The present invention relates to armor protection of drivers and occupants in a vehicle.
More particularly, the invention provides an armor shield at the rear of a driver and a storable visor in front of the driver.
In the present text the words “pilot” or “driver” are used for brevity. These words are intended to also include any occupants of the vehicle.
Armor protection is needed in vehicles which are to be driven in dangerous areas. Armored automobiles have been available for several decades, being manufactured by the BMU Co. in Germany and others. Such vehicles are used by heads of state, presidents, heads of large organizations and anyone who is prepared to pay the high cost thereof. The high cost of such vehicles results from the efforts needed to make room for armor and attempts at minimizing the loss of performance inevitably resulting from the increased vehicle weight. In sea vessels and military equipment such as tanks the extra weight is usually accepted. For automobiles the extra weight increases fuel consumption at a time when crude oil has reached a price of around $100 per barrel. Armor has been tried for the protection of vital areas of an aircraft and helicopter, although any attempt at complete armoring results in an aircraft which is useless due to its high weight.
These conditions have led to the conclusion that armoring the complete vehicle is impractical in many civilian land vehicles and all aircraft.
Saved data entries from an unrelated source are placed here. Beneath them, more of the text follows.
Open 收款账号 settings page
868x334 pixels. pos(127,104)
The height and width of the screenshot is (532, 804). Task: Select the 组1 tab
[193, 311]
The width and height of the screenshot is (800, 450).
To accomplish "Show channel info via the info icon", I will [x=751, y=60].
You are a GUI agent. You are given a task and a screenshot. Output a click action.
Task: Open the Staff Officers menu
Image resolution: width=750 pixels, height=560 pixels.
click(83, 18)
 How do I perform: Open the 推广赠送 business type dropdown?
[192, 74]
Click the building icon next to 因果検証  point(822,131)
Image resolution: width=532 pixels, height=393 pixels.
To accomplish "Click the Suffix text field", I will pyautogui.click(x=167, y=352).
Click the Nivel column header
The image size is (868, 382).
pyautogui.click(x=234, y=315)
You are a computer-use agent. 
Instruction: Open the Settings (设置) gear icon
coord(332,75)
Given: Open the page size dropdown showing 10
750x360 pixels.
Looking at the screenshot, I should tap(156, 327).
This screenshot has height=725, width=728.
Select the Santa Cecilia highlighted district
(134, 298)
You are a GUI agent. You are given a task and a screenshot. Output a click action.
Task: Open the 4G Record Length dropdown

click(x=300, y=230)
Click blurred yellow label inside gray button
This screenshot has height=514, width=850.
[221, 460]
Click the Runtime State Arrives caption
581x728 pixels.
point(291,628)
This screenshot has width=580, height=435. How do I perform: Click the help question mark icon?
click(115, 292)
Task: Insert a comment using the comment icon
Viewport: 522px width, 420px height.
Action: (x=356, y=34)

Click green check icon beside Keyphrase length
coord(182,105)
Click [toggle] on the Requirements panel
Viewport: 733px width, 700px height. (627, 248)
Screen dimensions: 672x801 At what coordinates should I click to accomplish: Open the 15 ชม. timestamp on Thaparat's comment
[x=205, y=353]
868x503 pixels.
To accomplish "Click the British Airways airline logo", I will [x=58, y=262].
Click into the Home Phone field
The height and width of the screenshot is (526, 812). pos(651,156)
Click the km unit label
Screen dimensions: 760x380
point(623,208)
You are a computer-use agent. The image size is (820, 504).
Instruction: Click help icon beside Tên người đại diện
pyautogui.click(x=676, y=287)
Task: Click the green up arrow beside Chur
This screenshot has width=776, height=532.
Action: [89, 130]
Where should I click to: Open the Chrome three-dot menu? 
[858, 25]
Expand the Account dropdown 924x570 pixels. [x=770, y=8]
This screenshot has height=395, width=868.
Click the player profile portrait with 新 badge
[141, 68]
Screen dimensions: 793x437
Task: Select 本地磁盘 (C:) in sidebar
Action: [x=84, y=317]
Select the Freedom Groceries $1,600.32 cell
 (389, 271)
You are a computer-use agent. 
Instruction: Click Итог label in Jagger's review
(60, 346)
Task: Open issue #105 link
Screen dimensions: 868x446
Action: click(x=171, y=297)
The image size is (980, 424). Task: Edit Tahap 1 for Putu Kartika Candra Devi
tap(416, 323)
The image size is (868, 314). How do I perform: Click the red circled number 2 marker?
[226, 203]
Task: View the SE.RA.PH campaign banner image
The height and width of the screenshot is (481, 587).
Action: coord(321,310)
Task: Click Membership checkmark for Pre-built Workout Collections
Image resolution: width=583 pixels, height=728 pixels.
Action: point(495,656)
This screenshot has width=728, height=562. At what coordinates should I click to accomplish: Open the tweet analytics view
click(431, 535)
Users understand that an automobile is not an APC (Armored Personnel Carrier) and that protection is confined to small arms fire, shell fragments, stones and other small projectiles. The armor used is restricted to protection of its most vital part—the driver or pilot thereof. After all, it is possible to continue using most vehicles even after a few bullets have punctured the outer skin thereof. Thus personal driver or pilot armor systems have been developed, these requiring armor coverage of a much smaller area, and hence imposing an acceptable weight penalty.
An additional consideration is cost. For lowest cost, armor is made of steel, preferably of a projectile-resistant grade. In applications where low weight is a more important consideration than cost, armor is made with a synthetic plastic fiber, e.g. Kevlar, or/and with a multitude of small ceramic pellets held in an array by a cast matrix. Reducing the area to be protected by positioning the armor close to an essential component, or close to the person to be protected reduces the area of armor needed and thus brings both weight and cost within acceptable limits. An extreme close-to-body armor is seen in U.S. Pat. No. 6,793,291 to Kocher. This patent proposes a variety of means for transferring the weight of the armor from the body of the driver/passenger directly to the vehicle. No head protection is seen. A further problem—users are of different sizes and the armor would need to be tailored to each user.
Prior art armoring of vehicles is seen, for example, in U.S. Pat. No. 4,643,477 to Kovatch who discloses a device wherein a sheet of transparent armor may be slid into position behind a standard windshield. The '477 patent does not offer protection from side fired ballistic threats or from high angle ballistic threats (fired through the top front portion of the roof from assailant above). More importantly the weight of and the multiplicity of parts of such armor would preclude its being practical for most uses to deploy or move from vehicle to vehicle. In addition the use of such panels involves extensive mounting apparatus. As is known, drilling a single hole in a new automobile voids the manufacturer's guarantee.
Barbaza et al. disclose a composite armored seat in U.S. Pat. No. 5,164,536. The seat is primarily intended for use in helicopters, has no front shield, and is not removable by the user.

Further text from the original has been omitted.